The so-called “Death March” of November 1950 saw these first American prisoners relocated to camps in far northern Korea through exhausting foot marches in bitter cold conditions with inadequate clothing and little or no care for the wounded. Many POWs died from cold, malnutrition, pneumonia, dysentery, or lack of even the most rudimentary medical care. Sick and wounded prisoners were then either left behind or taken from the group by their guards and shot or bayoneted to death.
Almost half the Americans taken prisoner were captured during November and December 1950 (2,009 and 1,044, respectively), early in the massive Chinese intervention in the war. The U.S. government estimates that 7,245 Americans were captured or interned during the entire conflict. Of these, 2,806 died in captivity at a rate of nearly 39 percent; 4,418 were repatriated after the armistice; and 21 refused repatriation and chose voluntarily to go live in the People’s Republic of China.

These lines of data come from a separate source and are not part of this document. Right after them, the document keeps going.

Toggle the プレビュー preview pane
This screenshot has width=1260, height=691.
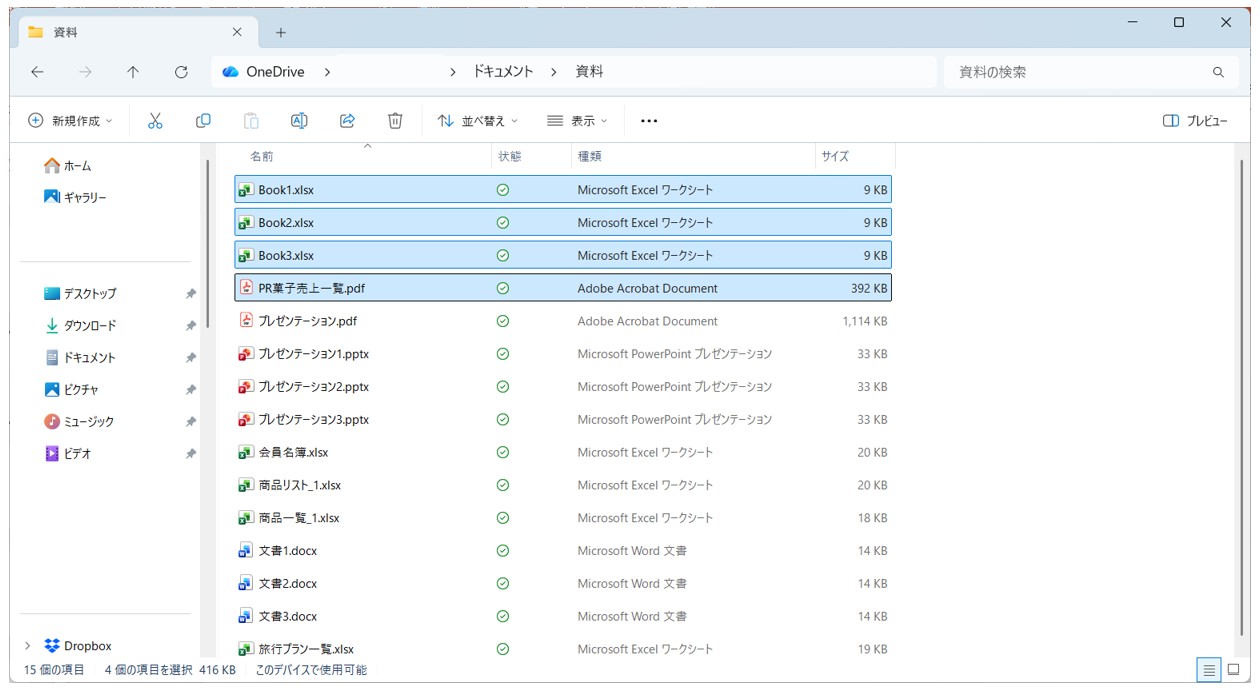pos(1195,121)
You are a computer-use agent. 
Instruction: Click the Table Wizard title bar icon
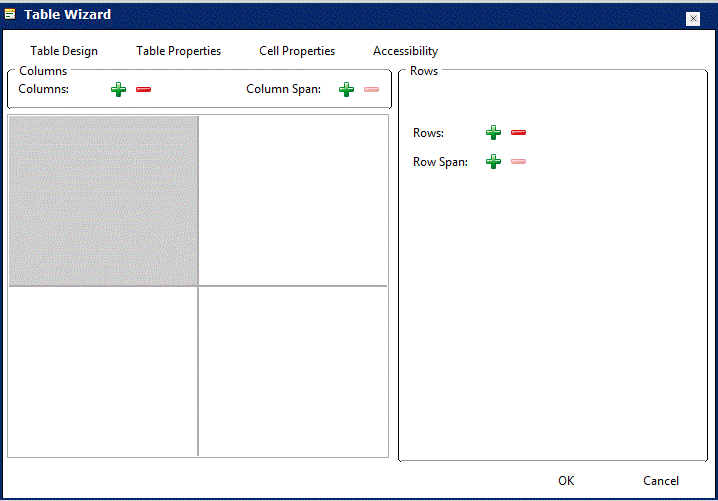11,15
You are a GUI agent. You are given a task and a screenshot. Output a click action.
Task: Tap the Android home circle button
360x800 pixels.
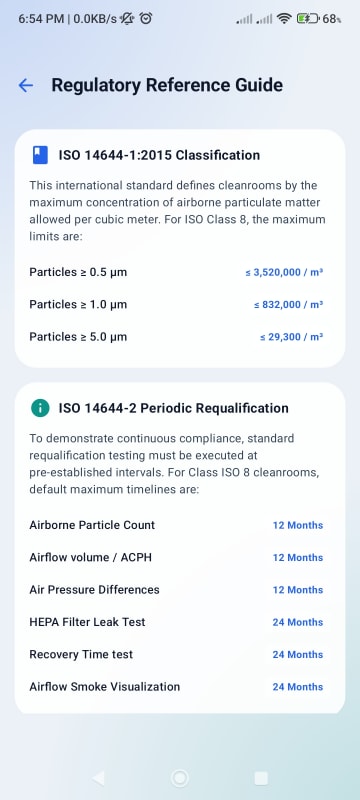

In the spring of 1951, the Chinese assumed control of all American and United Nations command prisoners, save for the South Koreans who remained under North Korean control. Conditions for the prisoners gradually improved from the summer of 1951 on, but this next period also saw extensive efforts at indoctrination.
Latham discusses the various techniques the Chinese employed to win the prisoners to communism. These included indoctrination sessions of lectures, discussion groups, and readings, with rewards of better food and conditions for “progressive” prisoners, and hard labor and beatings for those who were “recalcitrant.” Prisoners were separated from their leaders and divided by class and race. The Chinese also employed an extensive informant system. Indeed, the communists had far better control over their prisoners than did the UN command over the more numerous North Korean and Chinese soldiers it captured and held. Partly in response to American Korean War prisoners being used as political propaganda, the United States created what is commonly referred to as the military Code of Conduct.
This well-written book is a welcome addition to POW studies and does much to dispel misconceptions about the U.S. prisoners of war held by the communist side during the Korean War. As Latham concludes, they “have earned their rightful place in history as courageous men who survived extraordinary times.”